— Task details —
This task calls for copying each line below that contains "φτιάξεις".

____

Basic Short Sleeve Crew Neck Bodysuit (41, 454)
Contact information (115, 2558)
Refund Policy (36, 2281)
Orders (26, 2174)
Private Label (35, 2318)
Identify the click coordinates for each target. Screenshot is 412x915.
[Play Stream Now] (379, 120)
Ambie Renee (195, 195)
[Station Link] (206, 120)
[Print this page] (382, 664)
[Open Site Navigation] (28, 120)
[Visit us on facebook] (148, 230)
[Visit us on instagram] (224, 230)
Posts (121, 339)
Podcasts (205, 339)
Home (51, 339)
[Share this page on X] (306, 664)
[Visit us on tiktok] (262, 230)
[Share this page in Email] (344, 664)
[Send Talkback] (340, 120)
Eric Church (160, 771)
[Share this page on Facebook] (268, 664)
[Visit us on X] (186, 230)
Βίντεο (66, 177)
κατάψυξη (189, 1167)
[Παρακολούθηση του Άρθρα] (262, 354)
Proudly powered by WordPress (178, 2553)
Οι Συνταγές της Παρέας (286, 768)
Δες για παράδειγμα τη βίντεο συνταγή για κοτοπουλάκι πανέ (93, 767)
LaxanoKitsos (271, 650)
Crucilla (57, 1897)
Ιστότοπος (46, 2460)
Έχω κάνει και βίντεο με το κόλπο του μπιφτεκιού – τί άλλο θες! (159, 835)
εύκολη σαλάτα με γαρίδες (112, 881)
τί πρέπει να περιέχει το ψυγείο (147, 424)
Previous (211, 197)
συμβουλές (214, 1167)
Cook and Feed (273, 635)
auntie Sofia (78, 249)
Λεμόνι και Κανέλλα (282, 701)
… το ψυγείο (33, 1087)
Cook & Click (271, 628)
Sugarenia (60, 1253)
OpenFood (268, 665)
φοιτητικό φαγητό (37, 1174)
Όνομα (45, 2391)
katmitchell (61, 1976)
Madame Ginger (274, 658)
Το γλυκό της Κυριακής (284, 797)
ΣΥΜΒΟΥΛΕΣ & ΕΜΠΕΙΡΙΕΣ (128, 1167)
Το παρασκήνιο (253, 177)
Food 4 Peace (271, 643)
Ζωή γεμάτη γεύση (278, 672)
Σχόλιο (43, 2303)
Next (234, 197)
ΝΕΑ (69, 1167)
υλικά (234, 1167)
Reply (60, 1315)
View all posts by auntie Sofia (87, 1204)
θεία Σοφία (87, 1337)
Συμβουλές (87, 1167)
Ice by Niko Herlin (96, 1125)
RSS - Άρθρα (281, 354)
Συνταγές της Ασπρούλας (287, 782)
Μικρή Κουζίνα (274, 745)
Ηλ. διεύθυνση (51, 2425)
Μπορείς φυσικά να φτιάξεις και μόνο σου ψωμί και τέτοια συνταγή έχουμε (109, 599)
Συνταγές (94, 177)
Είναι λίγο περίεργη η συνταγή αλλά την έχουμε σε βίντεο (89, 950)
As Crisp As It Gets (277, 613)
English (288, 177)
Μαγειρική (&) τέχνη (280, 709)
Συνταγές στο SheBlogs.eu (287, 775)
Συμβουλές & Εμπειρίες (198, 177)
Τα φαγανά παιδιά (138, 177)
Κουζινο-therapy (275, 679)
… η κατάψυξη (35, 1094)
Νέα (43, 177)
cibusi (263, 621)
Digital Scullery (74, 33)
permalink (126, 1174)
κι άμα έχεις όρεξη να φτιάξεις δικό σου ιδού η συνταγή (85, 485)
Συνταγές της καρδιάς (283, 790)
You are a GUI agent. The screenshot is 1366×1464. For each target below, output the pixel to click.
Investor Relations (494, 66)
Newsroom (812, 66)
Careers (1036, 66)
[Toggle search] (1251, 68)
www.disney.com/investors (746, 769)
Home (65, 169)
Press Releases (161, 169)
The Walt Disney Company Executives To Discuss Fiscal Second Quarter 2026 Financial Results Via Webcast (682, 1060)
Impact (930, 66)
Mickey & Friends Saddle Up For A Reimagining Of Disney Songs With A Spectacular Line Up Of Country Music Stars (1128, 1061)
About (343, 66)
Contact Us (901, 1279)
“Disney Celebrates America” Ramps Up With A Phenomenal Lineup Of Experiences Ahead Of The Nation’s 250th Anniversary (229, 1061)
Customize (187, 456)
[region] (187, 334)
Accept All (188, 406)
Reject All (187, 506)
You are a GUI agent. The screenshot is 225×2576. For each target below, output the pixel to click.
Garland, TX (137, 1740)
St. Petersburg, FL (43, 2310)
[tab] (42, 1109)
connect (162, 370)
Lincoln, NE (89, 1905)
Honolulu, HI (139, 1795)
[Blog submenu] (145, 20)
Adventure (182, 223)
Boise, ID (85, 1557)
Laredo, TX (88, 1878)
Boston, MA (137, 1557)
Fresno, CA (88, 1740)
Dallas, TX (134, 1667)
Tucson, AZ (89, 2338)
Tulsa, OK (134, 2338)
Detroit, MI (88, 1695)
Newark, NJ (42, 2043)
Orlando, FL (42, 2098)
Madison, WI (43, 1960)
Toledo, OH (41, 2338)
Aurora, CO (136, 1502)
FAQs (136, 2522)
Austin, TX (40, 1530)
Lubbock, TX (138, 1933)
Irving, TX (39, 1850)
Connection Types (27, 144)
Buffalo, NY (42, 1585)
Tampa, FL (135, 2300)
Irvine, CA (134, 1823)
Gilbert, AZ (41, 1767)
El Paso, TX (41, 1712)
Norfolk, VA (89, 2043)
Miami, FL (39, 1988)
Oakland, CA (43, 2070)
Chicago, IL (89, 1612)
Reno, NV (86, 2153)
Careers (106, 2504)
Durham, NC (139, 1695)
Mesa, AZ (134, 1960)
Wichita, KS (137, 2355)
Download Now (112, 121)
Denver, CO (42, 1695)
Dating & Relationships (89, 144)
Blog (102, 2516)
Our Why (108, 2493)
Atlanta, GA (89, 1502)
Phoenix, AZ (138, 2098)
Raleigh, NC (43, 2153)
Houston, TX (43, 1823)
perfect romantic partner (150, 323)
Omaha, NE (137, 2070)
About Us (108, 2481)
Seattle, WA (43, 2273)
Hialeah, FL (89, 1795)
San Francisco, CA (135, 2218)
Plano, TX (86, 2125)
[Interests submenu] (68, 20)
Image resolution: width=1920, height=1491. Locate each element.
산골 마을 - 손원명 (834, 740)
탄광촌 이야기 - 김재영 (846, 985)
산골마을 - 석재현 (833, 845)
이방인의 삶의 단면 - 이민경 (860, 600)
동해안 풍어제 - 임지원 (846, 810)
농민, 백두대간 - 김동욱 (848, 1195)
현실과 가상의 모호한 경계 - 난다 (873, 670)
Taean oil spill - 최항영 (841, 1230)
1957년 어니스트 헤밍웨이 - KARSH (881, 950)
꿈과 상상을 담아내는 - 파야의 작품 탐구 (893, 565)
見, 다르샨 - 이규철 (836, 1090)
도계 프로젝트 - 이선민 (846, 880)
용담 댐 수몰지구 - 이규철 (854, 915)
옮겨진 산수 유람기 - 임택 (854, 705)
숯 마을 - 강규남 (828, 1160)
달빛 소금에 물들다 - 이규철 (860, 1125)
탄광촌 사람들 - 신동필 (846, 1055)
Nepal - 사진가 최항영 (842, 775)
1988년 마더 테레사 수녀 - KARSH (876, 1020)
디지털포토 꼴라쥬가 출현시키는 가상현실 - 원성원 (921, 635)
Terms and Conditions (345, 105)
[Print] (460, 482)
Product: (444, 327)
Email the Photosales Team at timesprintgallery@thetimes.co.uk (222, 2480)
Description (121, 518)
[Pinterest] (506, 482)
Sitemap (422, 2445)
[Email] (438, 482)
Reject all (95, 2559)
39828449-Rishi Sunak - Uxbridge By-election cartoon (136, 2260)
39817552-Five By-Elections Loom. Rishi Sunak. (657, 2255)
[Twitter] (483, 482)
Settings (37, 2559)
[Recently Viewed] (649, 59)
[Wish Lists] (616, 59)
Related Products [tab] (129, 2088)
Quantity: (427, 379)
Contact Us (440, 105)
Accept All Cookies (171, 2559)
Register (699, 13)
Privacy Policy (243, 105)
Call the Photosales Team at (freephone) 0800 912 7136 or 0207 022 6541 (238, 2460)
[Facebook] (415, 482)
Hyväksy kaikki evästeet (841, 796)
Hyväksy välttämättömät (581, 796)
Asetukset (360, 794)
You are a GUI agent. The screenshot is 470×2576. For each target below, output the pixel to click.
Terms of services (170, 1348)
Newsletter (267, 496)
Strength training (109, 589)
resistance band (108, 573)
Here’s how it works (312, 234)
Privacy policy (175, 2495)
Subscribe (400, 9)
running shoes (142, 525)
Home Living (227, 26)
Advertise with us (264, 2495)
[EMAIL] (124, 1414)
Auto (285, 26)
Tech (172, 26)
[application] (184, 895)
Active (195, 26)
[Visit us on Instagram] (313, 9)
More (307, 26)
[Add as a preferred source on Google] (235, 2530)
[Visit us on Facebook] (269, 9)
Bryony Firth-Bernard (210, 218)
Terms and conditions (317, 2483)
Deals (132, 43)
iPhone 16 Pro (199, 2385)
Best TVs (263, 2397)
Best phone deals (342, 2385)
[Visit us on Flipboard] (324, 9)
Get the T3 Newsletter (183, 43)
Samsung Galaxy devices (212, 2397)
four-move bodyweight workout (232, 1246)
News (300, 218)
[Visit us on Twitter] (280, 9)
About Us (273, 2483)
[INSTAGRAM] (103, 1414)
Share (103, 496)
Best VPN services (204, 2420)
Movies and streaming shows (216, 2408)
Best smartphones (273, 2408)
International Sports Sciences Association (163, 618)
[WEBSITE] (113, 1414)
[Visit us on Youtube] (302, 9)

____

— Written reply —
Μπορείς φυσικά να φτιάξεις και μόνο σου ψωμί και τέτοια συνταγή έχουμε (109, 599)
κι άμα έχεις όρεξη να φτιάξεις δικό σου ιδού η συνταγή (85, 485)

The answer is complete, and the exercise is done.